▶ [Written exercise]: Reproduce each of the following rows word for word.

▶ [Data in this exercise]:

*****

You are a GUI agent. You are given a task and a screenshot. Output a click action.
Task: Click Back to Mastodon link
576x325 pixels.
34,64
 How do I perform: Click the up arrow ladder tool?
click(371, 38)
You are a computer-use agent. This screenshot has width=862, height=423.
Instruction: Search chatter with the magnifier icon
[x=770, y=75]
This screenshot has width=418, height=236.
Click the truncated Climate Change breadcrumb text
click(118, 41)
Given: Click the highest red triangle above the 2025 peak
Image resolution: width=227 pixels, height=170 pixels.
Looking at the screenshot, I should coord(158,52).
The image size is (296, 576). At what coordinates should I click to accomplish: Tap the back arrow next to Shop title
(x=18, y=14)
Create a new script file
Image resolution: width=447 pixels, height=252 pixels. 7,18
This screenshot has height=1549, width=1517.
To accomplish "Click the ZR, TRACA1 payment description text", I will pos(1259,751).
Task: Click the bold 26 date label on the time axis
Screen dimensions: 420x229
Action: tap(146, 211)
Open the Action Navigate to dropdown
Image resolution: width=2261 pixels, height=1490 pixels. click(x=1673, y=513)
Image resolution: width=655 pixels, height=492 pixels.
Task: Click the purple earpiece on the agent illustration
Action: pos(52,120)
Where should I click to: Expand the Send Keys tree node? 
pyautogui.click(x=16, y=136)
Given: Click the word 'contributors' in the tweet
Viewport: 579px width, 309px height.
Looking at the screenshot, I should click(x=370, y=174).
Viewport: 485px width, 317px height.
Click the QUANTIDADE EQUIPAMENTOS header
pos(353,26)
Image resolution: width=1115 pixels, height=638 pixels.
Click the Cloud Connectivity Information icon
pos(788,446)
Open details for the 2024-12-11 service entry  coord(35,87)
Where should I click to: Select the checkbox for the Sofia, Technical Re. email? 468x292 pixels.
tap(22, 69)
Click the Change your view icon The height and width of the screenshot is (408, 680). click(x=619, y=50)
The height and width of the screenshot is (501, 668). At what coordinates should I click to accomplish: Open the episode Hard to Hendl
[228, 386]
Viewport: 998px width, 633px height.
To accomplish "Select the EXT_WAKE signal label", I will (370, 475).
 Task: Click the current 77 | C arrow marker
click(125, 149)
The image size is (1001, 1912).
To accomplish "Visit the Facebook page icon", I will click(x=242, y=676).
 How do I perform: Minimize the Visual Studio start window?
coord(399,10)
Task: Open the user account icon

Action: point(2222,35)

*****

▶ [Right answer]:
You are a GUI agent. You are given a task and a screenshot. Output a click action.
Task: Click Back to Mastodon link
576x325 pixels.
34,64
 How do I perform: Click the up arrow ladder tool?
click(371, 38)
You are a computer-use agent. This screenshot has width=862, height=423.
Instruction: Search chatter with the magnifier icon
[x=770, y=75]
This screenshot has width=418, height=236.
Click the truncated Climate Change breadcrumb text
click(118, 41)
Given: Click the highest red triangle above the 2025 peak
Image resolution: width=227 pixels, height=170 pixels.
Looking at the screenshot, I should coord(158,52).
The image size is (296, 576). At what coordinates should I click to accomplish: Tap the back arrow next to Shop title
(x=18, y=14)
Create a new script file
Image resolution: width=447 pixels, height=252 pixels. 7,18
This screenshot has height=1549, width=1517.
To accomplish "Click the ZR, TRACA1 payment description text", I will pos(1259,751).
Task: Click the bold 26 date label on the time axis
Screen dimensions: 420x229
Action: tap(146, 211)
Open the Action Navigate to dropdown
Image resolution: width=2261 pixels, height=1490 pixels. click(x=1673, y=513)
Image resolution: width=655 pixels, height=492 pixels.
Task: Click the purple earpiece on the agent illustration
Action: pos(52,120)
Where should I click to: Expand the Send Keys tree node? 
pyautogui.click(x=16, y=136)
Given: Click the word 'contributors' in the tweet
Viewport: 579px width, 309px height.
Looking at the screenshot, I should click(x=370, y=174).
Viewport: 485px width, 317px height.
Click the QUANTIDADE EQUIPAMENTOS header
pos(353,26)
Image resolution: width=1115 pixels, height=638 pixels.
Click the Cloud Connectivity Information icon
pos(788,446)
Open details for the 2024-12-11 service entry  coord(35,87)
Where should I click to: Select the checkbox for the Sofia, Technical Re. email? 468x292 pixels.
tap(22, 69)
Click the Change your view icon The height and width of the screenshot is (408, 680). click(x=619, y=50)
The height and width of the screenshot is (501, 668). At what coordinates should I click to accomplish: Open the episode Hard to Hendl
[228, 386]
Viewport: 998px width, 633px height.
To accomplish "Select the EXT_WAKE signal label", I will (370, 475).
 Task: Click the current 77 | C arrow marker
click(125, 149)
The image size is (1001, 1912).
To accomplish "Visit the Facebook page icon", I will click(x=242, y=676).
 How do I perform: Minimize the Visual Studio start window?
coord(399,10)
Task: Open the user account icon

Action: point(2222,35)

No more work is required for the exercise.